- Your assignment -
Could you restate the data below word for word, without its pictures?

- Stored items -
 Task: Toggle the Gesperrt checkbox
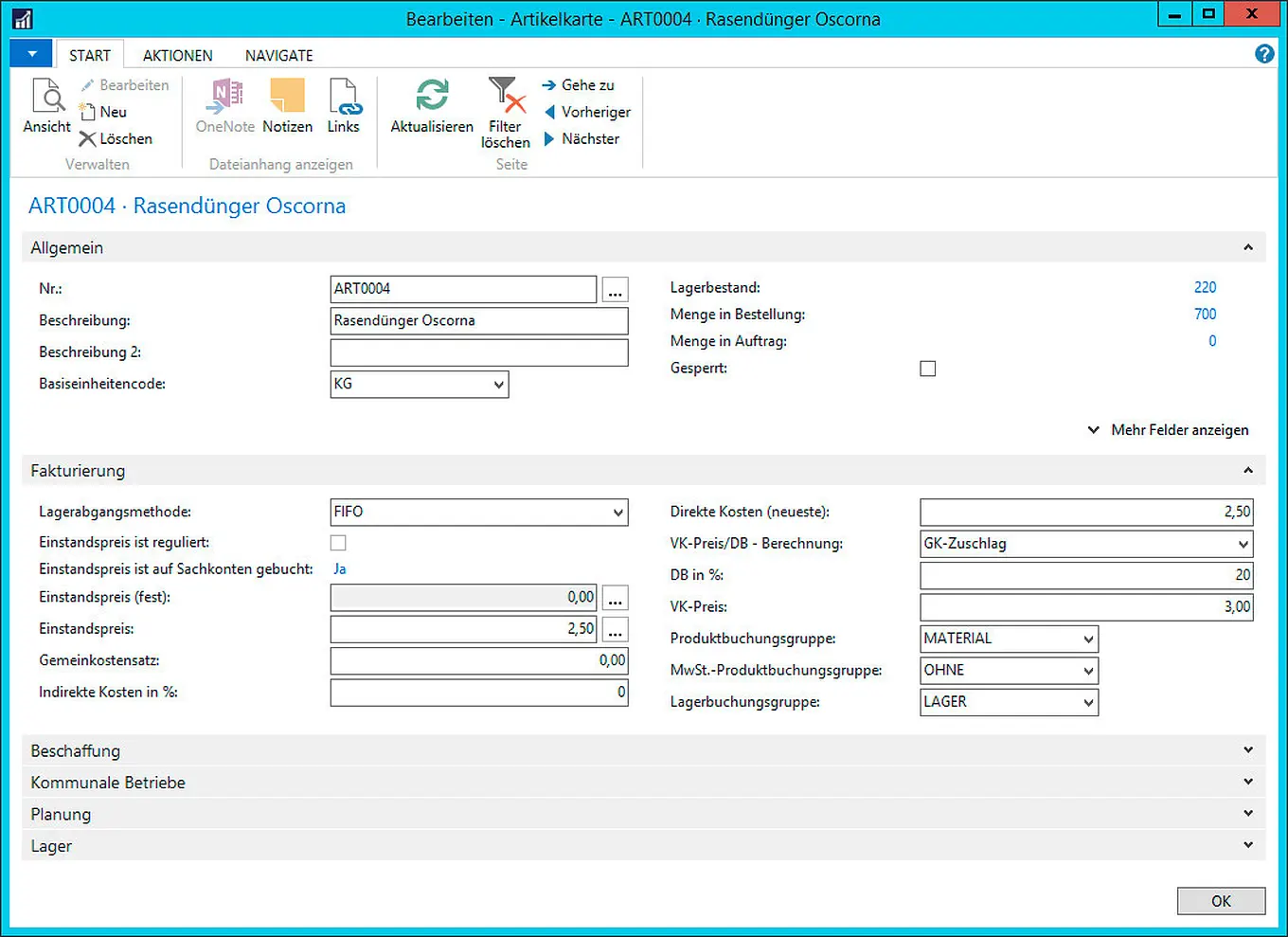tap(928, 369)
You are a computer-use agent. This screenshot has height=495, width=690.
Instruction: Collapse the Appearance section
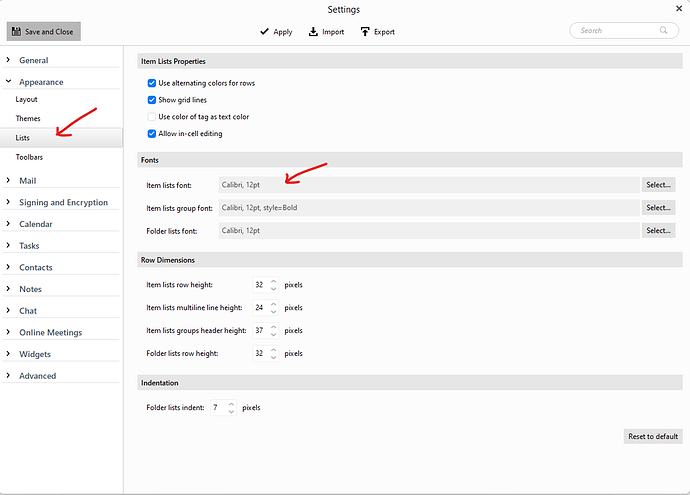pos(9,82)
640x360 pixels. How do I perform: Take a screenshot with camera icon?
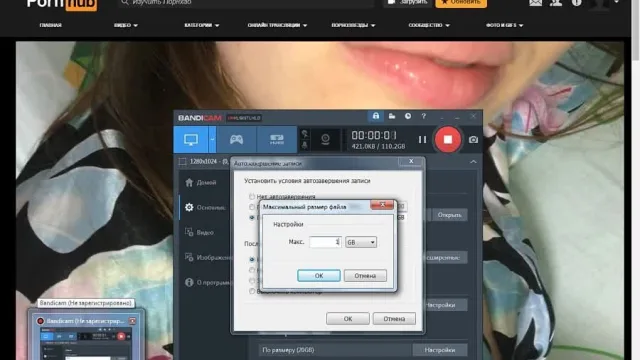click(x=473, y=140)
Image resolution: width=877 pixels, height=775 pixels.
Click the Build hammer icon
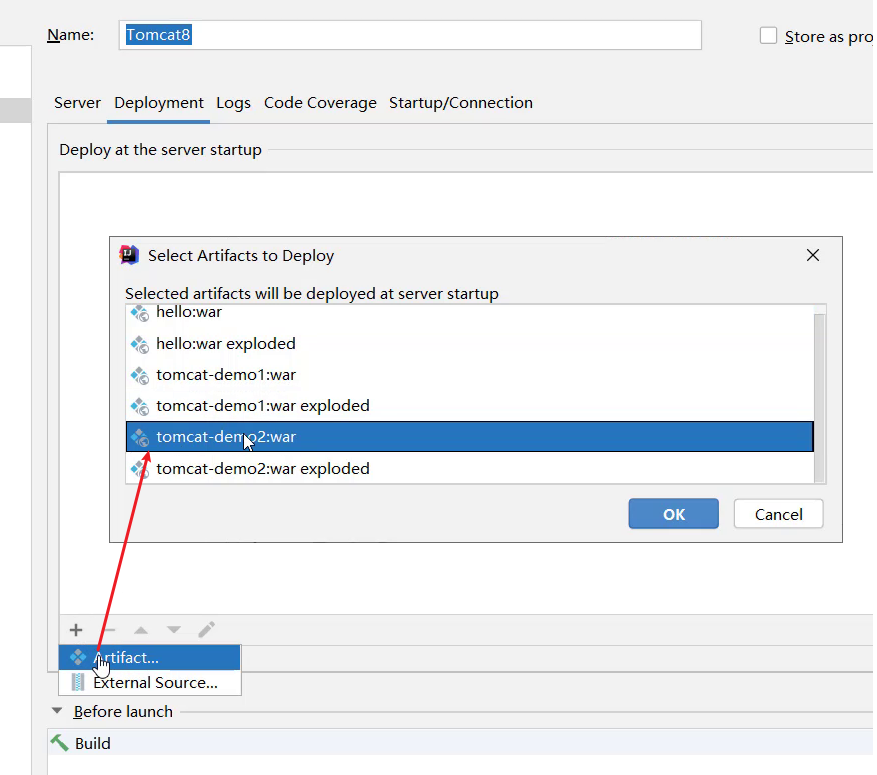[x=60, y=743]
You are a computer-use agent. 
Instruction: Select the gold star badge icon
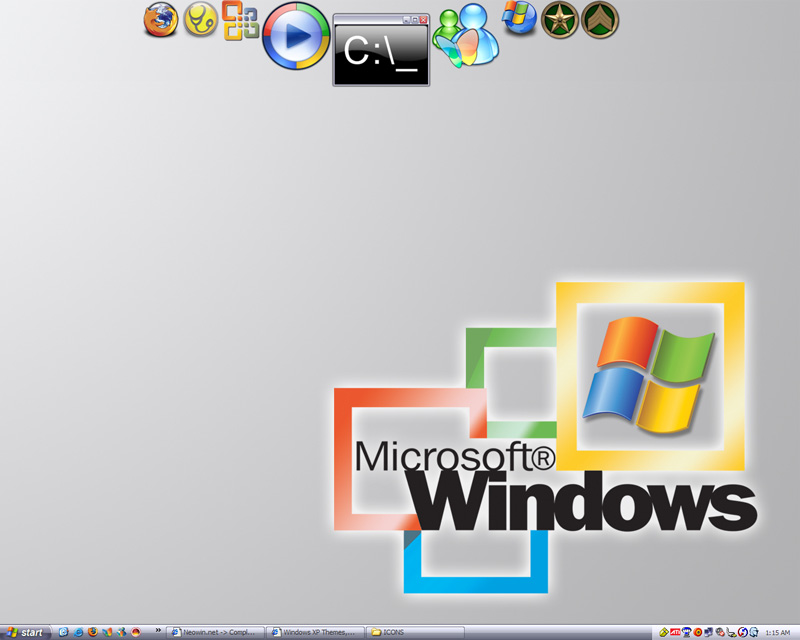tap(559, 22)
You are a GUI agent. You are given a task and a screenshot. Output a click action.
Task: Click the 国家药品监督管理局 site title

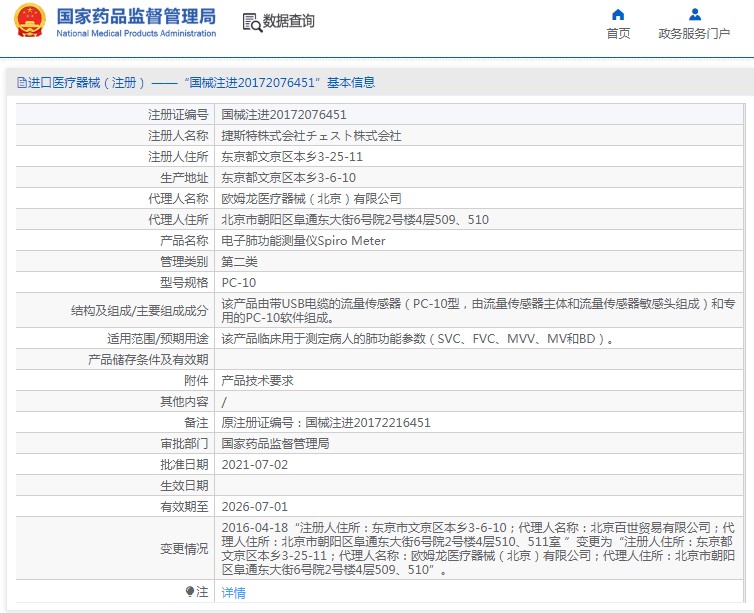pos(135,16)
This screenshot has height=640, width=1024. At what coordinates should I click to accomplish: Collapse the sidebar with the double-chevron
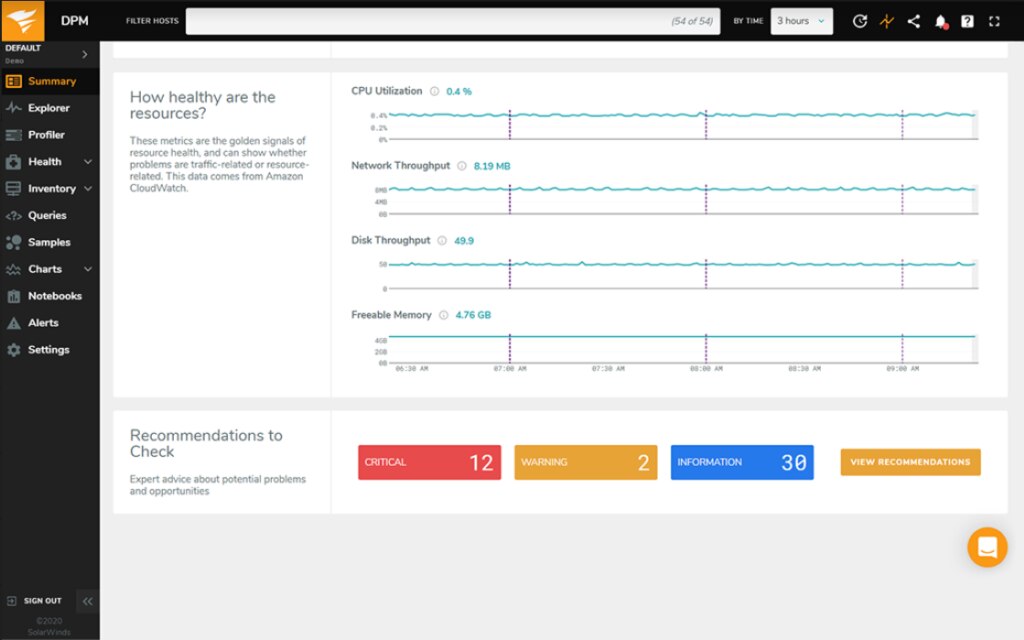tap(87, 601)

- Result -
 Task: Toggle the Gesperrt checkbox
tap(928, 369)
You are a computer-use agent. This screenshot has height=495, width=690.
Instruction: Collapse the Appearance section
pos(9,82)
640x360 pixels. How do I perform: Take a screenshot with camera icon?
click(x=473, y=140)
Image resolution: width=877 pixels, height=775 pixels.
Click the Build hammer icon
[x=60, y=743]
You are a computer-use agent. 
Instruction: Select the gold star badge icon
tap(559, 22)
You are a GUI agent. You are given a task and a screenshot. Output a click action.
Task: Click the 国家药品监督管理局 site title

pos(135,16)
This screenshot has height=640, width=1024. At what coordinates should I click to accomplish: Collapse the sidebar with the double-chevron
tap(87, 601)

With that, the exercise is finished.